START Supplied information
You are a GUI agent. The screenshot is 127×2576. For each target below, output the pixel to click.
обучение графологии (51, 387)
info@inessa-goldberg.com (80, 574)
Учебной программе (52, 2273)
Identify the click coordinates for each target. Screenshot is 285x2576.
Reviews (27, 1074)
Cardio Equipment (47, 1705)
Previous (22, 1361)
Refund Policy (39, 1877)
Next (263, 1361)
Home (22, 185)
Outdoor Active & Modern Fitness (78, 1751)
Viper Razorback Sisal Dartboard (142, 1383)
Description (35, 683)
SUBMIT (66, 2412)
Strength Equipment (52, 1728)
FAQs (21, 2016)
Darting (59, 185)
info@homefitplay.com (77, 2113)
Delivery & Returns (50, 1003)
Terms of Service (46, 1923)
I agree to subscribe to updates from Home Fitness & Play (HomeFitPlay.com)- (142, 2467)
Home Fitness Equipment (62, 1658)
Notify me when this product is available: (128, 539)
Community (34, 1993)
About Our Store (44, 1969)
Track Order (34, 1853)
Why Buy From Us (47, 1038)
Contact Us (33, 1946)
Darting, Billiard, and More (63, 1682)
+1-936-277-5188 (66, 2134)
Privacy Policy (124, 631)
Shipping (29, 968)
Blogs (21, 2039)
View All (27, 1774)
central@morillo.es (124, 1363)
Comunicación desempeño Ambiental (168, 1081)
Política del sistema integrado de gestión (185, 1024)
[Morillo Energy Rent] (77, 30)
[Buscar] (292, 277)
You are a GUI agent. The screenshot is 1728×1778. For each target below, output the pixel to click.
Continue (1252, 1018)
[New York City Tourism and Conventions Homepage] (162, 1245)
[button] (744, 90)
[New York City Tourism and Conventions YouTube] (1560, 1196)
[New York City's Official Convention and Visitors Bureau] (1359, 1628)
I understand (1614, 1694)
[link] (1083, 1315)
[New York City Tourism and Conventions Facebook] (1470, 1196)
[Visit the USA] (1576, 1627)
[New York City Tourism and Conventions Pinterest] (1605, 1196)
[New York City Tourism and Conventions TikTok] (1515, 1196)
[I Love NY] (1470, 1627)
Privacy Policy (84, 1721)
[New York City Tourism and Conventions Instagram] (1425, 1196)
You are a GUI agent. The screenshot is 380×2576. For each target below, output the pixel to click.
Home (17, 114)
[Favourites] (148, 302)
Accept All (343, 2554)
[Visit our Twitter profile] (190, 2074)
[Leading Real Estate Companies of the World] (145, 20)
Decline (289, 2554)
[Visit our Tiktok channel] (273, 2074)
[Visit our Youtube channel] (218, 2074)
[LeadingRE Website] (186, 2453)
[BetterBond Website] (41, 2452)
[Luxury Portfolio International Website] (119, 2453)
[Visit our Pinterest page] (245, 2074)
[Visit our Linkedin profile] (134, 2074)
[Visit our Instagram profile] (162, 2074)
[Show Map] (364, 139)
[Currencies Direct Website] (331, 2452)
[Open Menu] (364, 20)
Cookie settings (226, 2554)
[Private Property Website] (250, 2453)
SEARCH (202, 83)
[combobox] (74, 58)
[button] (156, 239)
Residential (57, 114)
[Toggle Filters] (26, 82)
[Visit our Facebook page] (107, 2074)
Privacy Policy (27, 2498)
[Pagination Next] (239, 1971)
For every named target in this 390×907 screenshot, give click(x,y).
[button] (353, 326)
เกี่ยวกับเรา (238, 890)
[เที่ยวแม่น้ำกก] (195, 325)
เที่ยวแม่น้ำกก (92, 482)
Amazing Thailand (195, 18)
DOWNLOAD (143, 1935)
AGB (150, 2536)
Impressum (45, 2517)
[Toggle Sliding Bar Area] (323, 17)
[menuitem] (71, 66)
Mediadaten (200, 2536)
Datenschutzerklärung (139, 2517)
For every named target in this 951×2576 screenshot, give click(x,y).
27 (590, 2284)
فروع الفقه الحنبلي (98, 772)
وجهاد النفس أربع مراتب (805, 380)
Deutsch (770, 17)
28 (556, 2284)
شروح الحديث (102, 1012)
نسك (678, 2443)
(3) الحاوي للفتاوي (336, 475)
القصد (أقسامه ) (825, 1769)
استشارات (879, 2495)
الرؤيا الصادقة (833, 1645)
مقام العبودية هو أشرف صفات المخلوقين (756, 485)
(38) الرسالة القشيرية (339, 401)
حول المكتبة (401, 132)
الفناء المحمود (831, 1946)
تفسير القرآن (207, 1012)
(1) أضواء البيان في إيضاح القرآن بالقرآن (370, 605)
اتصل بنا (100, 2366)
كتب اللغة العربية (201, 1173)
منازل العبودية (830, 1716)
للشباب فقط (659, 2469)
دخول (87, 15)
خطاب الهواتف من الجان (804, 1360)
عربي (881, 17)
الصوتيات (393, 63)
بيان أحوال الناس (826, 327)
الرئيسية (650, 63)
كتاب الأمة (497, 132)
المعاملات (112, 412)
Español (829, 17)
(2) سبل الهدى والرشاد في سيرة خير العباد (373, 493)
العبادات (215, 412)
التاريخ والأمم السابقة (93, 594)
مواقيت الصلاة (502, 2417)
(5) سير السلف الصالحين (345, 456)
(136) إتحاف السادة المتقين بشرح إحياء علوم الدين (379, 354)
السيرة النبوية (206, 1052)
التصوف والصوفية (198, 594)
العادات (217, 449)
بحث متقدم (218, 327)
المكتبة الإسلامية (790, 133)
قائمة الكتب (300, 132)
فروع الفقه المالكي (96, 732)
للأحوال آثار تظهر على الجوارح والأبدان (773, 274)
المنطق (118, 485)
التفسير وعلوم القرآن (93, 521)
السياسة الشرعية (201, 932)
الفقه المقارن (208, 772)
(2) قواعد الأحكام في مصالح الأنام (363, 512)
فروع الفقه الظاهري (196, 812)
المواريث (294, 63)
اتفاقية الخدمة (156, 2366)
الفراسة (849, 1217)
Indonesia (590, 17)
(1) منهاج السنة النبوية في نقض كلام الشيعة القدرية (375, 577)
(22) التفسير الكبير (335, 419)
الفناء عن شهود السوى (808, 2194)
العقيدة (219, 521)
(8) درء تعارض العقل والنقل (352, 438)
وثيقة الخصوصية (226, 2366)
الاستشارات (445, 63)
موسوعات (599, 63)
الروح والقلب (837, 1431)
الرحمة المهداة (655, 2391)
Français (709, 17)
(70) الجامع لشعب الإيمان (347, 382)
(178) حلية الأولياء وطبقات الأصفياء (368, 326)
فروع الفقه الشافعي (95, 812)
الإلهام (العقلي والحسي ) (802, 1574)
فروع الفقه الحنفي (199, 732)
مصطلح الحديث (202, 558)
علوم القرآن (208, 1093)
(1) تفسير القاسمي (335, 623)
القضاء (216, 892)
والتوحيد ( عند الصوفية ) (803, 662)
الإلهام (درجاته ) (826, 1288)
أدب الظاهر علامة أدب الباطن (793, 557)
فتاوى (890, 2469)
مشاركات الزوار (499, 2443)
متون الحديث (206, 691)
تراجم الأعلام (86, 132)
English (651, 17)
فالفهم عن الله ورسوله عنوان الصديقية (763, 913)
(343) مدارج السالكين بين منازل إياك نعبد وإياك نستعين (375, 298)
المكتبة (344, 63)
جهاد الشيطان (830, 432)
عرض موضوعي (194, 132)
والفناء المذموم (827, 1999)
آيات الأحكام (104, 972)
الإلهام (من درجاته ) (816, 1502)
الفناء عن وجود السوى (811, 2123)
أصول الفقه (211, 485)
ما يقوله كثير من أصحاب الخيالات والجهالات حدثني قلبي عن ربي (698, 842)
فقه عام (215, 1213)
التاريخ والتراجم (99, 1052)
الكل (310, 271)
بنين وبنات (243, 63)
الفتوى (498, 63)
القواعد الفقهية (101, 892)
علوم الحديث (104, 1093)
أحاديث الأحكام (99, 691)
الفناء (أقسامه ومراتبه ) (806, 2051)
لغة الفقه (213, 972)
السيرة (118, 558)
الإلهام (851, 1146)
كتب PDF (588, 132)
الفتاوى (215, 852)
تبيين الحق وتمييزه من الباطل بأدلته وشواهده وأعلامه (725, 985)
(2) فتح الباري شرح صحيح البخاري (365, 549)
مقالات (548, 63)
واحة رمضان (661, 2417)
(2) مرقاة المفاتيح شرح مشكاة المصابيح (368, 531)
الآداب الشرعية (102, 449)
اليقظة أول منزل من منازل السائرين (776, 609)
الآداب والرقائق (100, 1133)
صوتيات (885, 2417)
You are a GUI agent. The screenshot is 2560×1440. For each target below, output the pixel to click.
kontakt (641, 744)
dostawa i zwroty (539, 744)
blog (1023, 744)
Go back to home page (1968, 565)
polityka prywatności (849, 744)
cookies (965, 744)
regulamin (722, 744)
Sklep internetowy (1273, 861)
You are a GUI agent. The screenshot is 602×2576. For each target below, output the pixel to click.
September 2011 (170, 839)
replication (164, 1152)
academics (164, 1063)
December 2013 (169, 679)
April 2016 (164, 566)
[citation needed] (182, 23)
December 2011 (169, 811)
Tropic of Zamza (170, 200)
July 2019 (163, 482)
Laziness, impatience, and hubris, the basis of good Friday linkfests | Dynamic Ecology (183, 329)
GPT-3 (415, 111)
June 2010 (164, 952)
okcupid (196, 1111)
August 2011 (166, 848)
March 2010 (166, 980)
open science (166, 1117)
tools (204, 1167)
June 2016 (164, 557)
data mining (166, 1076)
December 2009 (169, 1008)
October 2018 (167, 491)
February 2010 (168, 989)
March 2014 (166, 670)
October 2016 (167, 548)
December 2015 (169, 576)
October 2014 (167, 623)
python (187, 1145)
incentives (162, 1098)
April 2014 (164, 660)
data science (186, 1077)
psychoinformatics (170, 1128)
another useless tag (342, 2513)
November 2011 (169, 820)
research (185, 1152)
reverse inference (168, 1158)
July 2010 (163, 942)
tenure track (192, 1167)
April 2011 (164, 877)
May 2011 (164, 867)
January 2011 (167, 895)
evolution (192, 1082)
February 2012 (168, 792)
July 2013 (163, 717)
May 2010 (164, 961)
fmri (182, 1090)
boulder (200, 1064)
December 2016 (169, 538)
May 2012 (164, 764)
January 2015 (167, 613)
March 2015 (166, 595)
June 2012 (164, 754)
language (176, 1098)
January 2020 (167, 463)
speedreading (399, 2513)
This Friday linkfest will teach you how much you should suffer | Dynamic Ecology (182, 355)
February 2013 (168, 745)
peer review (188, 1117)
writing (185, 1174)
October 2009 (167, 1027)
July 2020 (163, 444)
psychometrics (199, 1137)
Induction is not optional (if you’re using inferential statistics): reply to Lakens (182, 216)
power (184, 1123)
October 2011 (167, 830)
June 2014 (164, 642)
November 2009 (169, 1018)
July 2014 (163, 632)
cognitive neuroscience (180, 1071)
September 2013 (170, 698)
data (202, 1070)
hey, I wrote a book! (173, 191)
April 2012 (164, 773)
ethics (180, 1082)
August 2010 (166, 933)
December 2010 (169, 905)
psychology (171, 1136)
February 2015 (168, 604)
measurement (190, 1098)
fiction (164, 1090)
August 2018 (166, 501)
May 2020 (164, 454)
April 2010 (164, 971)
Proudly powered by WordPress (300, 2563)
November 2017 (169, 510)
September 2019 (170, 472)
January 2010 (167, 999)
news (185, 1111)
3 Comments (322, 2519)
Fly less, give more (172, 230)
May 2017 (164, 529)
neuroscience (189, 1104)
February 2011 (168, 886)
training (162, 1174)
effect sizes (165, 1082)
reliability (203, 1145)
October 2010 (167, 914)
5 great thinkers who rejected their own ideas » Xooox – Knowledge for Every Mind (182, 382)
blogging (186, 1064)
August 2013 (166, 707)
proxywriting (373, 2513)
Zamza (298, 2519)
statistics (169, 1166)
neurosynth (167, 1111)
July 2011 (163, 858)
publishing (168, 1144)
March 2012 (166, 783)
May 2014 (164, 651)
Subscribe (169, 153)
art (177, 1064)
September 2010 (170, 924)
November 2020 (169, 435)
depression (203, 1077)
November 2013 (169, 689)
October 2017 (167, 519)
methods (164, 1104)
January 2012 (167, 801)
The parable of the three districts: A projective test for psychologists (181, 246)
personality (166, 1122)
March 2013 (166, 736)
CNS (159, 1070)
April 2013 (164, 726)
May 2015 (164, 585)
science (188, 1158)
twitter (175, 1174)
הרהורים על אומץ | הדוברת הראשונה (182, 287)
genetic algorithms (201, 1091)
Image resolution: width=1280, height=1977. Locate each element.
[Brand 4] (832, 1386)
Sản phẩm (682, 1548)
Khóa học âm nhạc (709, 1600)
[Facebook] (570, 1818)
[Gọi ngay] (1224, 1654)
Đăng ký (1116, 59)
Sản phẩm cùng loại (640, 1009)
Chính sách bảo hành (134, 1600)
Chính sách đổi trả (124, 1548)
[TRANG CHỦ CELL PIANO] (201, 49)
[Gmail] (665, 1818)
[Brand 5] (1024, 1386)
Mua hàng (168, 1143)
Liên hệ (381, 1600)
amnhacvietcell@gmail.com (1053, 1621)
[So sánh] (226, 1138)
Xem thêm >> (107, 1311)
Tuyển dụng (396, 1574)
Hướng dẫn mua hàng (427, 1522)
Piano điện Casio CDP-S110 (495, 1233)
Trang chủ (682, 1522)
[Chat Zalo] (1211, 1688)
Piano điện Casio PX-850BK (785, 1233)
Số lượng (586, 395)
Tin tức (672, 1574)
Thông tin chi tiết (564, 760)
END Supplied information
Repeat exactly the lines above, starting with the first line of the records and finishing with the line holding "Comunicación desempeño Ambiental (168, 1081)". Add no other line.

You are a GUI agent. The screenshot is 127×2576. For each target below, output the pixel to click.
обучение графологии (51, 387)
info@inessa-goldberg.com (80, 574)
Учебной программе (52, 2273)
Identify the click coordinates for each target. Screenshot is 285x2576.
Reviews (27, 1074)
Cardio Equipment (47, 1705)
Previous (22, 1361)
Refund Policy (39, 1877)
Next (263, 1361)
Home (22, 185)
Outdoor Active & Modern Fitness (78, 1751)
Viper Razorback Sisal Dartboard (142, 1383)
Description (35, 683)
SUBMIT (66, 2412)
Strength Equipment (52, 1728)
FAQs (21, 2016)
Darting (59, 185)
info@homefitplay.com (77, 2113)
Delivery & Returns (50, 1003)
Terms of Service (46, 1923)
I agree to subscribe to updates from Home Fitness & Play (HomeFitPlay.com)- (142, 2467)
Home Fitness Equipment (62, 1658)
Notify me when this product is available: (128, 539)
Community (34, 1993)
About Our Store (44, 1969)
Track Order (34, 1853)
Why Buy From Us (47, 1038)
Contact Us (33, 1946)
Darting, Billiard, and More (63, 1682)
+1-936-277-5188 (66, 2134)
Privacy Policy (124, 631)
Shipping (29, 968)
Blogs (21, 2039)
View All (27, 1774)
central@morillo.es (124, 1363)
Comunicación desempeño Ambiental (168, 1081)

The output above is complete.